This report to the September 2015 meeting of the Ad-Hoc Liaison Committee (AHLC) provides an update on developments relevant to the work of the Office of the Quartet (OQ). It highlights areas of OQ’s work that are supporting Palestinian economic growth and institution building, focusing on issues concerning movement and trade, as well as infrastructure issues, and the impact they have on shaping the Palestinian economy.
Since the last AHLC, the Office of the Quartet Representative (OQR) has transitioned to the Office of the Quartet (OQ). The mandate of OQ remains unchanged, continuing to focus on economic and institutional development in the West Bank and Gaza, addressing issues related to strengthening investment in the Palestinian private sector, rule of law, and movement and access. OQ continues to focus its priorities on bringing about tangible improvements to help advance the Palestinian economy, thereby helping to preserve the viability of a two-state solution.

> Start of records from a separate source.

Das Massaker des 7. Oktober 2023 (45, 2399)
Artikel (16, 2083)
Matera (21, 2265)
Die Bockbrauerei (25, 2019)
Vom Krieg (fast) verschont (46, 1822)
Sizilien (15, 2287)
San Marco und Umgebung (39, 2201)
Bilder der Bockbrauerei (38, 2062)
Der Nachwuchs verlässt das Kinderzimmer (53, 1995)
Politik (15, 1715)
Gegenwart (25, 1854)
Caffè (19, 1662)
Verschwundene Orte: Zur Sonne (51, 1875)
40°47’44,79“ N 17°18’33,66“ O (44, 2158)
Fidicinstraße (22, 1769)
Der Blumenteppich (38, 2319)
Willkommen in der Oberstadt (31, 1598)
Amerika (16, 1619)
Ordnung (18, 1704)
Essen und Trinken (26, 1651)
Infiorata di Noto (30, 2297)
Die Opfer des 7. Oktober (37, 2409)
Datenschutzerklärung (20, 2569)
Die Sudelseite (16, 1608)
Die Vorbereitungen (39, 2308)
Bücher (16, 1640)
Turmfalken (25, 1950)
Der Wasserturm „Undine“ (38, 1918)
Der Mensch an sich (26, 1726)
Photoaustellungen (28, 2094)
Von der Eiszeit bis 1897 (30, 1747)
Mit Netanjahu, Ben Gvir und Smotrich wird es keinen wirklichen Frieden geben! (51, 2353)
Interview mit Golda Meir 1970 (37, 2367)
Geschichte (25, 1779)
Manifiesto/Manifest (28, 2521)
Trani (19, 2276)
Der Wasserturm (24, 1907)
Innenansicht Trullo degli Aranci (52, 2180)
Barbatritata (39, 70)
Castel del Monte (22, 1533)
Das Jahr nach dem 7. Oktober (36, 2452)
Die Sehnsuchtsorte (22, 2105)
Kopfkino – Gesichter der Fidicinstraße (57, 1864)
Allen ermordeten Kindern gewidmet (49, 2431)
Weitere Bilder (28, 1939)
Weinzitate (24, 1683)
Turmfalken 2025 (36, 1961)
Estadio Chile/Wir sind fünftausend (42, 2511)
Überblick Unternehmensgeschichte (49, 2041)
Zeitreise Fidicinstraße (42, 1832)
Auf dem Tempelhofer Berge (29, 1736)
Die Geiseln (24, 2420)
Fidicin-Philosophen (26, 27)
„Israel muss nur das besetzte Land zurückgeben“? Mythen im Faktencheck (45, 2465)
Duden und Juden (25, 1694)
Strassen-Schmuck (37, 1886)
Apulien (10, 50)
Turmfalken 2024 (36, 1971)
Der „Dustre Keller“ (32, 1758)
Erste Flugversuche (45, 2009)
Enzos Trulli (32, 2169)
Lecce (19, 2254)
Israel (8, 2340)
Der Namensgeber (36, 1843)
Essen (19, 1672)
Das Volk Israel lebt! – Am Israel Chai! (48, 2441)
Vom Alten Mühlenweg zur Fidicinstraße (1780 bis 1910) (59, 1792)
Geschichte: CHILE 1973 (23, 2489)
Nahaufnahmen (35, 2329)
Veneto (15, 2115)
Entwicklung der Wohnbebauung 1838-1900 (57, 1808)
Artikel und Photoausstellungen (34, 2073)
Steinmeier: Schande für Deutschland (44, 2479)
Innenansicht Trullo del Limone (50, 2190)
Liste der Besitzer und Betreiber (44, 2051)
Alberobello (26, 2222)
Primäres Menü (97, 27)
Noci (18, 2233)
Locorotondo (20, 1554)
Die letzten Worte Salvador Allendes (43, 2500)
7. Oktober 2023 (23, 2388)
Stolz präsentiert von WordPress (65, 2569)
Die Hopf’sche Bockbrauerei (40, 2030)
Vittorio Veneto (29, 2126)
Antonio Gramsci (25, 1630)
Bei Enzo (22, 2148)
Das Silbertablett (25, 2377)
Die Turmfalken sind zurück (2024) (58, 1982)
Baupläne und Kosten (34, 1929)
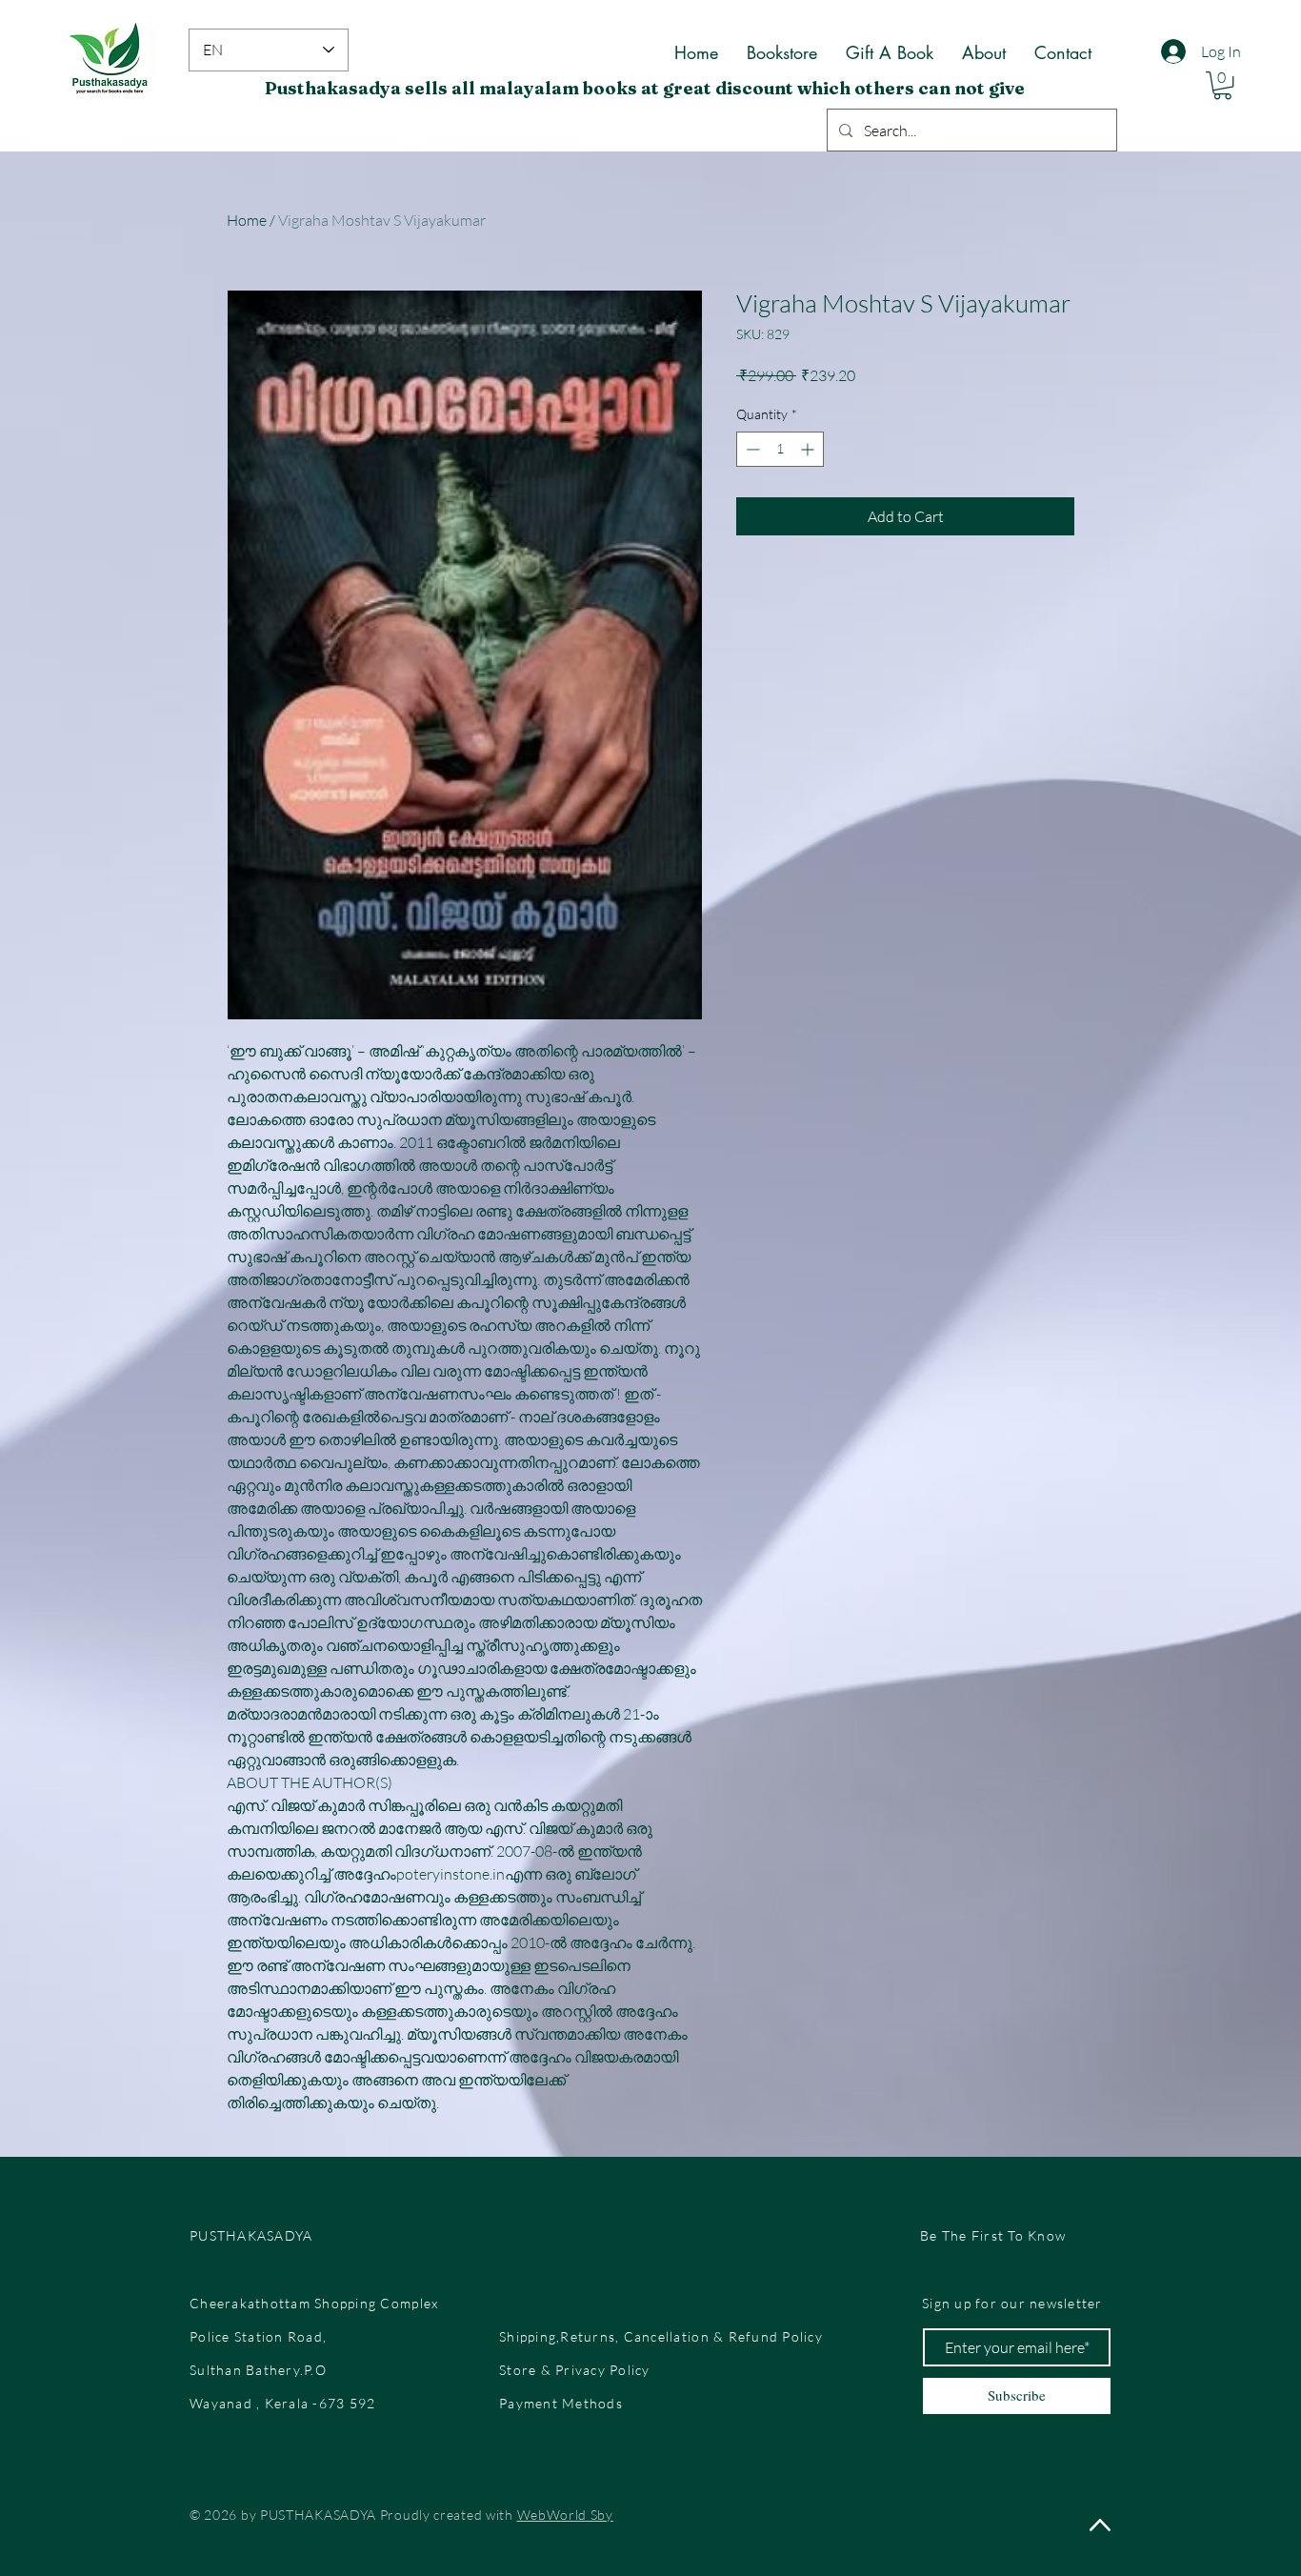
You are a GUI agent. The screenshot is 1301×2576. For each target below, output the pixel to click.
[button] (1222, 85)
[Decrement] (751, 449)
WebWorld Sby (565, 2514)
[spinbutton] (780, 449)
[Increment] (809, 449)
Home (247, 220)
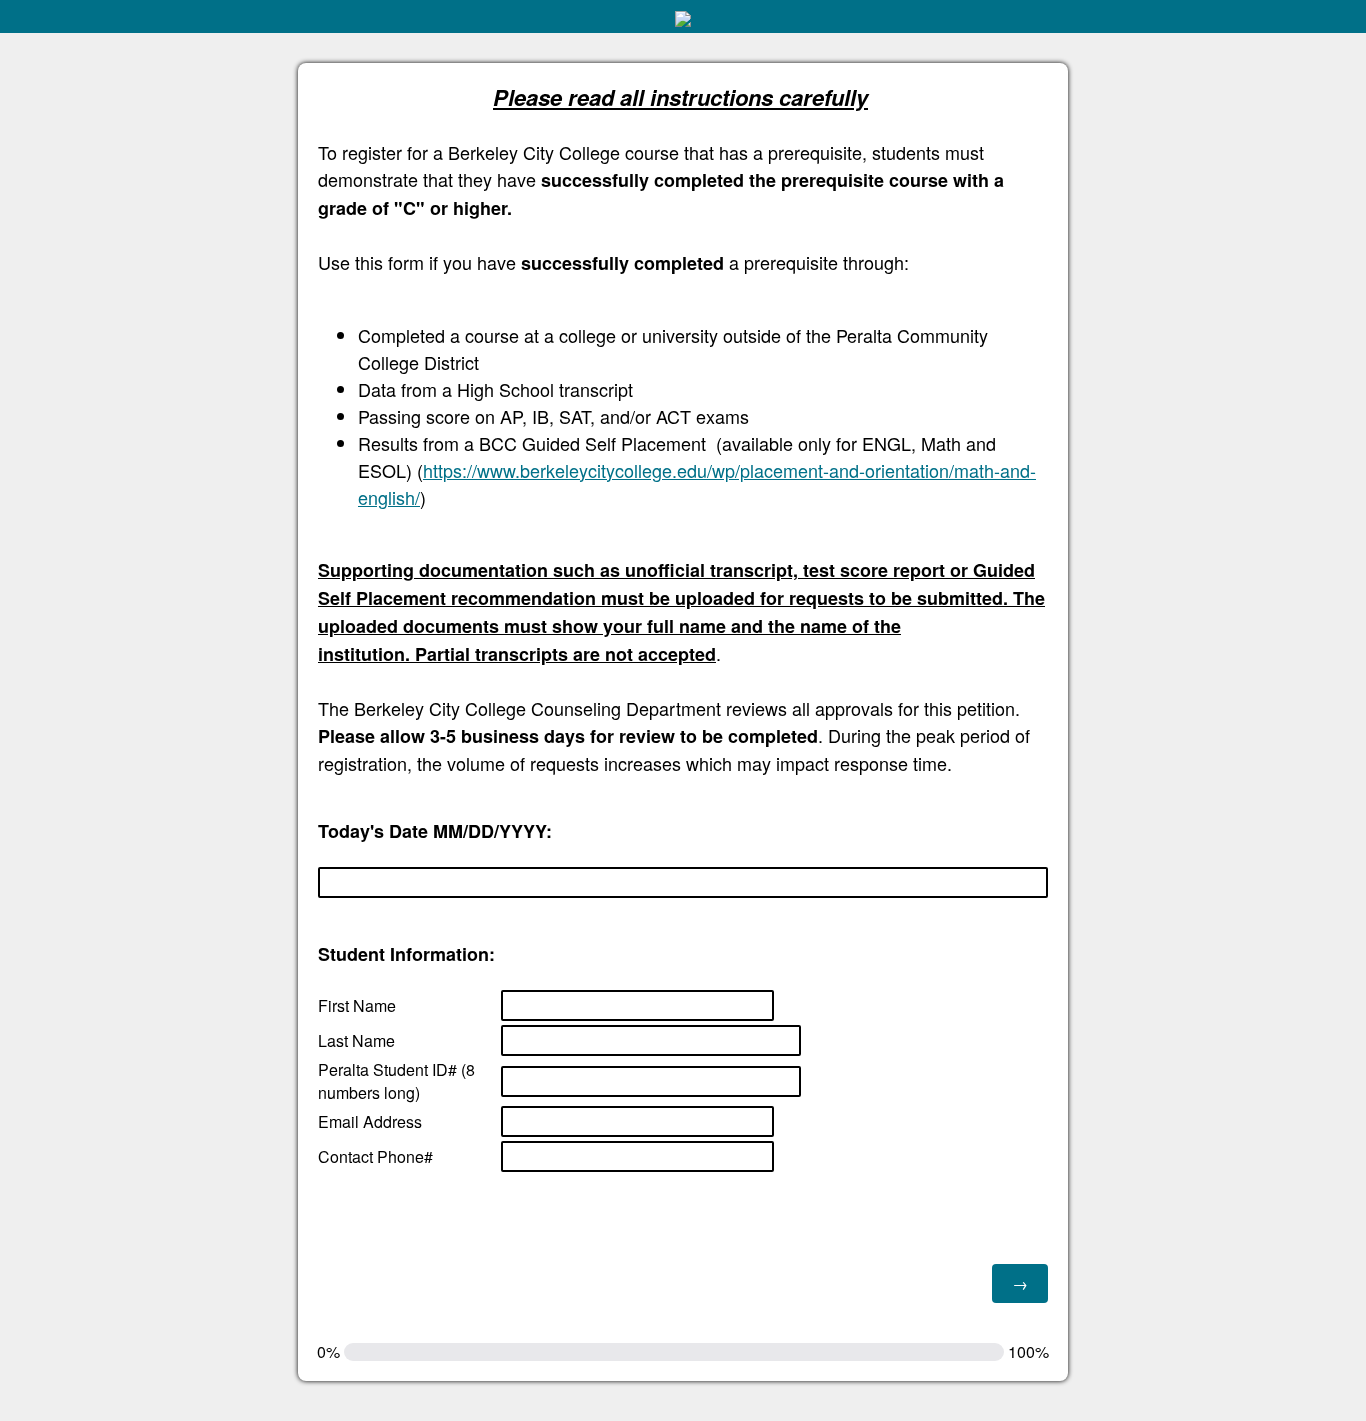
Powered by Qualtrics (1259, 1403)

Twenty years after the signing of the interim agreements, we are at a perilous juncture. Palestinian-Israeli negotiations have not resumed since they were suspended in April 2014. There is uncertainty over political transitions in the Palestinian Authority and the PLO. The Hamas-Fatah reconciliation process has not advanced, leaving Gaza and the West Bank disconnected. Gaza is no closer to the basic infrastructure it needs to support its redevelopment. Escalating tension in East Jerusalem further threatens an already precarious status quo. The absence of a clear political horizon presents an increasingly challenging context within which to sustain the Palestinian economy.
The Palestinian Authority (PA) has managed its fiscal situation despite a prolonged period of crises. The PA is coping with dramatic reductions in budget support and increasing demand for public services, while trying to advance its reform agenda. Low investment in productive assets, underdevelopment of infrastructure, and declines in net exports exacerbate an already large balance of payment deficit. The West Bank is experiencing declining income per capita, rising unemployment, and higher poverty, while Gaza continues to endure recurrent humanitarian and economic catastrophes.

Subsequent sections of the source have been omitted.